Evaluation of immunohistochemical expression of sex-determining region Y-box 2 and Antigen Kiel 67 in squamous cell carcinoma cervix and its correlation with histological and clinical parameters

ABSTRACT Background: Cervical squamous cell carcinoma (SCC) remains a significant global cancer burden, with recurrence and treatment resistance creating major hurdles for long-term disease control. Antigen Kiel 67 (Ki-67), a well-established marker of cellular proliferation, and sex-determining region Y-box 2 (SOX-2), a cancer stem cell-associated marker, are less well characterized in the context of cervical SCC, particularly within our study population. Objective: To evaluate expression of SOX-2 and Ki-67 in SCC cervix and their correlation with demographic and clinicopathological factors to find their synergistic impact on disease aggressiveness. Materials and Methods: The study included 105 cases of cervical SCC over a period of 1.5 years. Clinical and demographic details were obtained from medical records. Tumors were classified into keratinizing versus non-keratinizing, and histological grading was done as per the guidelines. Immunohistochemistry (IHC) was performed for Ki-67 and SOX-2. Statistical analyses and survival outcomes were calculated.

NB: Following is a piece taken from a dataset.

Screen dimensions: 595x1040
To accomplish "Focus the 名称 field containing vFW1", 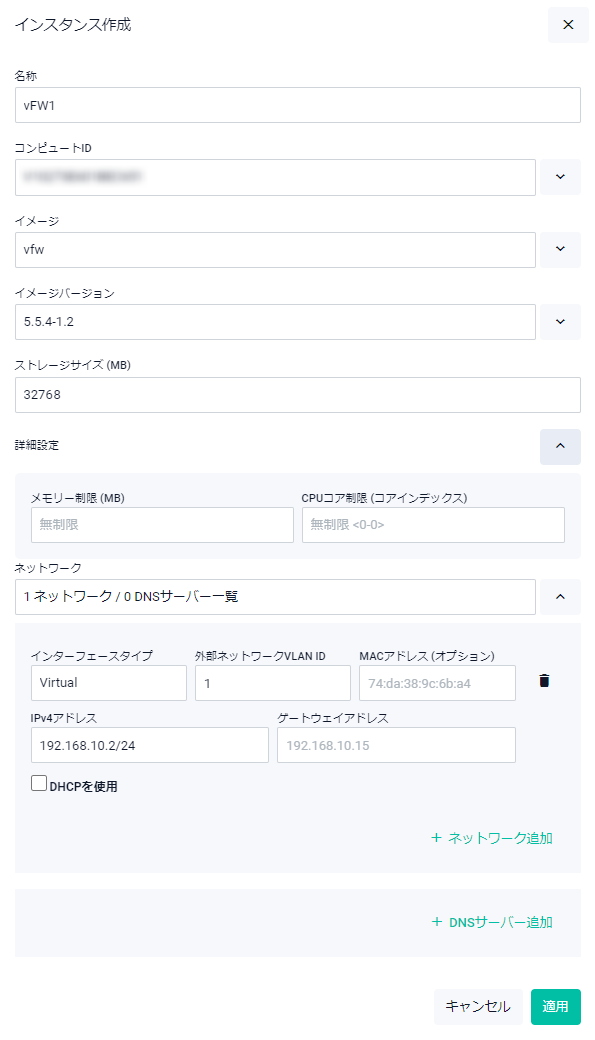I will click(x=298, y=105).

Results: Of the 105 patients, most samples underwent incisional biopsy (96%). Most patients were in the age group of 41–50 years with a median age of 54 years. The common presentations were vaginal growth and abnormal uterine bleeding. A high Ki-67 score was observed more frequently in keratinizing SCC with a higher clinical stage. Ki-67 scoring showed no significant association with clinical stage ( P = 0.42) or histological pattern ( P = 0.84), whereas histological grade showed a borderline association ( P = 0.06). SOX-2 expression was noted in 56.2% of the cases, suggesting its role in the pathogenesis of the disease. SOX-2 expression was significantly associated with histological grade ( P = 0.04), but not with clinical stage ( P = 0.44) or histological pattern ( P = 0.46). Conclusions: In conclusion, we observed a significantly better overall survival (OS) in cervical SCC patients with a low Ki-67 index. SOX-2 showed significantly higher expression in high-grade SCC, suggesting its possible role in pathogenesis. Further studies with larger sample sizes are required to validate our results.